Ask First Lift Later

Some people are comfortable asking questions when they're lost or confused, while others (usually men!) remain silent, even if it means they must wander aimlessly for hours. Much to our surprise, we consistently see people working out who clearly are clueless when it comes to the nuances of a particular machine. "Nuances my ear," you say. "This is a gym, not an art gallery!" Well, okay, let's just say that just about every piece of equipment can be adjusted in a variety of ways. For example, many benches can be set to a different angle; certain machines can be adjusted to your specifications; and some bars are better suited for certain exercises than others. It can be confusing until you learn which end is up.

Just as you wouldn't wander aimlessly around your workplace during the first week on the job, you shouldn't work out at the gym trying to figure out each piece of equipment for yourself. It seems rather obvious, but when in doubt, ask someone who clearly knows what's what—preferably a staff member.

One way to avoid confusion when you first start out is to take advantage of new member orientations. During these orientations, a staff member will take you through each workout apparatus and show you how to adjust it to your level of skill and your specific physique. In addition, many gyms offer a workout log with each setting and adjustment recorded on a card to help guide you during future visits. You can consider this a road map to terrain that will soon become as familiar to you as your own backyard.

Similarly, you shouldn't be shy when it comes time to ask someone to be your spotter. (A spotter is someone who stands by to help you control the weight should you reach failure in the middle of a repetition.) This ensures that you don't get stuck under a weight that's too heavy for you to remove. While a good spotter can help you squeeze out an extra repetition or two and help you get the most out of each exercise, the most important role a spotter plays is to ensure safety. One of the advantages of machines over freeweights is that machines are generally safer and, unless you want someone to help you squeeze out a few extra repetitions, don't require a spotter for the sake of safety.

When do you use a spotter?

>- If you're doing an exercise that you can't walk away from if you "fail" in the middle of a rep.

>- If you want to get a little extra out of your workout, your spotter can help you do a few assisted reps instead of quitting as soon as you're out of gas.

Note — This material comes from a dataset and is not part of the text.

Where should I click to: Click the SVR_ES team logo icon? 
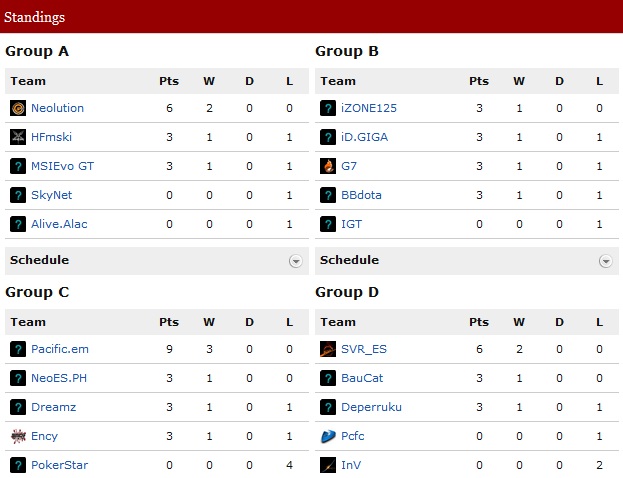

>- If you want to see how many repetitions you can get at a certain weight. Say, for example, you want to bench press 135 pounds 12 times but aren't confident you can do more than 10.

Finally, if a spotter isn't available, wait until a staff member or trusted fellow exerciser near you is available. In the meantime, don't just sit around; consider whether another exercise can do the trick by working the same muscle in a safer fashion. (As you'll see later, just about every freeweight exercise has a machine equivalent.)